» BRIEF
Reproduce the entries word for word from the very first line through the line containing "The height and width of the screenshot is (740, 1568).", and stop after that line.

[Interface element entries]
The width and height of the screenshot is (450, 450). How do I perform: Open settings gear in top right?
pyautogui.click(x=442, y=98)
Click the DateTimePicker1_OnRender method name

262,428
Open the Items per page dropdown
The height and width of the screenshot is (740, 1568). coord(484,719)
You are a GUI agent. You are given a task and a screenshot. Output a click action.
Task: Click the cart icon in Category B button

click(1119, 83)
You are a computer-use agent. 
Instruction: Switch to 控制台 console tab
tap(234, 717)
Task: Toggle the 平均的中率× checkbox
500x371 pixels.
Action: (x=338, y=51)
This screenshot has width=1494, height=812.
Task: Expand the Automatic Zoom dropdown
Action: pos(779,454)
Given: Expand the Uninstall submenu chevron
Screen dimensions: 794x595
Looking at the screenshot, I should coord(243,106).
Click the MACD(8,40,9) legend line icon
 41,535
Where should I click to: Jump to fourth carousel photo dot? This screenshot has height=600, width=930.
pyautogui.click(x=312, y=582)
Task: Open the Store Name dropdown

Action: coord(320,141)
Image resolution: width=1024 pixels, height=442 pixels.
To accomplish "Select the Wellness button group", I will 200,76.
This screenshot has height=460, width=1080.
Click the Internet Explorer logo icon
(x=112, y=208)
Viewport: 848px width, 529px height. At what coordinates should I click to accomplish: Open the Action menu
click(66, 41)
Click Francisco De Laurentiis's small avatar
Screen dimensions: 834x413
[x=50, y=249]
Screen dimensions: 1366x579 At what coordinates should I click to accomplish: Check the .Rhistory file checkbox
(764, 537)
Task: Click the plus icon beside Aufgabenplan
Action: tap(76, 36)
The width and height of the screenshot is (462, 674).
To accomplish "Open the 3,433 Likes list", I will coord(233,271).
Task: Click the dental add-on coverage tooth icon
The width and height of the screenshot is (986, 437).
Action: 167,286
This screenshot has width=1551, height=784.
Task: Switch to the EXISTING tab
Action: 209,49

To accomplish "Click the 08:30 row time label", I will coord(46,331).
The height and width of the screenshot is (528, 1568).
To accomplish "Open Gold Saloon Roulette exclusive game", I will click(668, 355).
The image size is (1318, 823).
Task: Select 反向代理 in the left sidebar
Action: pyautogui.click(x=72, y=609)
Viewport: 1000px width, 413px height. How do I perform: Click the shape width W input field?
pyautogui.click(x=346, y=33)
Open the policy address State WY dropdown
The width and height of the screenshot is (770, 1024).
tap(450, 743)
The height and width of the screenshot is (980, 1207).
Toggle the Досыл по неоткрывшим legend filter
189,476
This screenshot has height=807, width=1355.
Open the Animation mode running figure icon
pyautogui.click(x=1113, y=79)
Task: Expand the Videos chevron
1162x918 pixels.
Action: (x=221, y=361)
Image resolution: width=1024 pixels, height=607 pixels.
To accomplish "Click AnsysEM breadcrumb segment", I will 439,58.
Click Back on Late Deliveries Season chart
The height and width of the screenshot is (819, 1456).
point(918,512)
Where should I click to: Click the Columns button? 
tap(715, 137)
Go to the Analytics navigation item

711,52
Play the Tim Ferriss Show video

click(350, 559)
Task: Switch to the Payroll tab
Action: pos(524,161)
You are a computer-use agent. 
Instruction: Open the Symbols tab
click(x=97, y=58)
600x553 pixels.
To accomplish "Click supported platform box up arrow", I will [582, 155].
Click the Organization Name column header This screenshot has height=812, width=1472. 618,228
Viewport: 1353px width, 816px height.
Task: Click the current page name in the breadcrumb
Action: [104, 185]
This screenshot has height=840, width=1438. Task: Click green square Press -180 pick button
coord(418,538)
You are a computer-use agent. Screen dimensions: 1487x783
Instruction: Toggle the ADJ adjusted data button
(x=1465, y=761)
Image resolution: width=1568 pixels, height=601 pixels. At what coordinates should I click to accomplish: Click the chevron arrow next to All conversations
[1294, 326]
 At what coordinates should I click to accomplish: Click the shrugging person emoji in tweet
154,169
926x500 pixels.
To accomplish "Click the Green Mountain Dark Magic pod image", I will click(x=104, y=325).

» THE COMPLETED TASK
The width and height of the screenshot is (450, 450). How do I perform: Open settings gear in top right?
pyautogui.click(x=442, y=98)
Click the DateTimePicker1_OnRender method name

262,428
Open the Items per page dropdown
The height and width of the screenshot is (740, 1568). coord(484,719)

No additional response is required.